* EXERCISE REQUIREMENTS *
Print the first line of the records below and every line after it, up to and including the line with "Insert a Timeline". Print nothing else.

* DATA RECORDS *
»»
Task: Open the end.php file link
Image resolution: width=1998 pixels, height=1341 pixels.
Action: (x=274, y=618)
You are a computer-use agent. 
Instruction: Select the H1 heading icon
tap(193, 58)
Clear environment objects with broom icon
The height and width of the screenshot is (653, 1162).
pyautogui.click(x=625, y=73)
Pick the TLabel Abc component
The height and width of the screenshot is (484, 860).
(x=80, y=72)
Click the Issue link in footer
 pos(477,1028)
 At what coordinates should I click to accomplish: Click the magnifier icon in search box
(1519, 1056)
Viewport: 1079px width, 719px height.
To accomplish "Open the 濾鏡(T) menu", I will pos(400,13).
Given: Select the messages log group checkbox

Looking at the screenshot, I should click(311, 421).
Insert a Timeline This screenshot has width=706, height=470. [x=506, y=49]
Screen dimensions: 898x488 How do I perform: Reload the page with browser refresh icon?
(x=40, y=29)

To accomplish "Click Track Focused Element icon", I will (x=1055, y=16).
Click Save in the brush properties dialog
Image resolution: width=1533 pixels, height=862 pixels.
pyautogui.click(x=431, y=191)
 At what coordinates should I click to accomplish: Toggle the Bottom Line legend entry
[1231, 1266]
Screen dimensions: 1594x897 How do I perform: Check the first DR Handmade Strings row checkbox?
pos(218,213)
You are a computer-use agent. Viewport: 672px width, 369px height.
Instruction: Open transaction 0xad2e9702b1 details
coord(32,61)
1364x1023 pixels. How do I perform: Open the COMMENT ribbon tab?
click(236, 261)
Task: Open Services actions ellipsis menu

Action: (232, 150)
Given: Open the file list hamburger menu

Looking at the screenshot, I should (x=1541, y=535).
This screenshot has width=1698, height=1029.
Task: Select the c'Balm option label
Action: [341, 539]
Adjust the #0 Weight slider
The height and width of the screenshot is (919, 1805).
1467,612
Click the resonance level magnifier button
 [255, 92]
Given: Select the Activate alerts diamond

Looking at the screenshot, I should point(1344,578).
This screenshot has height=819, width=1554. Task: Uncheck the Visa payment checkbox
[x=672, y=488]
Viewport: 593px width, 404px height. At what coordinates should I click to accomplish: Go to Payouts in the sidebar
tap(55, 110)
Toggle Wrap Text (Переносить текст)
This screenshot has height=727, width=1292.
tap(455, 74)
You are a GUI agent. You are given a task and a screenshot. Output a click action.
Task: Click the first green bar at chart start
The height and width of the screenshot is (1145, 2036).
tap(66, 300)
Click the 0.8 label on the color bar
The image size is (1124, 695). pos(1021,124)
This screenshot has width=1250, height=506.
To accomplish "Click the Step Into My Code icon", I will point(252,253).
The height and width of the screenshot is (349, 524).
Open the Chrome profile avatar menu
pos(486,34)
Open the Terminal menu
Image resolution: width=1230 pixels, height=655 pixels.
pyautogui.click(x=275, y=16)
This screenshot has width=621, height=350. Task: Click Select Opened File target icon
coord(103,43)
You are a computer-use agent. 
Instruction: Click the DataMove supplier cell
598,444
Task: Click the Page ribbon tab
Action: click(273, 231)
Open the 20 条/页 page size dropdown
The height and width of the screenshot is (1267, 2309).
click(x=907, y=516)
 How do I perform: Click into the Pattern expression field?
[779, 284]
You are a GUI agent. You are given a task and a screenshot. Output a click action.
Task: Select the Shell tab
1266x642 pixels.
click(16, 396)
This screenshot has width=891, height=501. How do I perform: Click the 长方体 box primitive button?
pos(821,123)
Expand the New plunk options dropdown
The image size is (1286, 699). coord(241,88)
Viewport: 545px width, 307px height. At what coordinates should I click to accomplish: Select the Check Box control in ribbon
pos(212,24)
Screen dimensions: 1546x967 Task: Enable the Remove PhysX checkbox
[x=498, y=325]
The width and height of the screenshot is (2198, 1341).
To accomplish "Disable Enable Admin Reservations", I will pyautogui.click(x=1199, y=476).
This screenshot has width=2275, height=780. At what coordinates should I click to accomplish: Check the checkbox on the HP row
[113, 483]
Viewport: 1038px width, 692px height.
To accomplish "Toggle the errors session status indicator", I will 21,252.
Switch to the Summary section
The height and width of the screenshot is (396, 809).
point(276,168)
««
* OUTPUT OF THE TASK *
Task: Open the end.php file link
Image resolution: width=1998 pixels, height=1341 pixels.
Action: (x=274, y=618)
You are a computer-use agent. 
Instruction: Select the H1 heading icon
tap(193, 58)
Clear environment objects with broom icon
The height and width of the screenshot is (653, 1162).
pyautogui.click(x=625, y=73)
Pick the TLabel Abc component
The height and width of the screenshot is (484, 860).
(x=80, y=72)
Click the Issue link in footer
 pos(477,1028)
 At what coordinates should I click to accomplish: Click the magnifier icon in search box
(1519, 1056)
Viewport: 1079px width, 719px height.
To accomplish "Open the 濾鏡(T) menu", I will pos(400,13).
Given: Select the messages log group checkbox

Looking at the screenshot, I should click(311, 421).
Insert a Timeline This screenshot has width=706, height=470. [x=506, y=49]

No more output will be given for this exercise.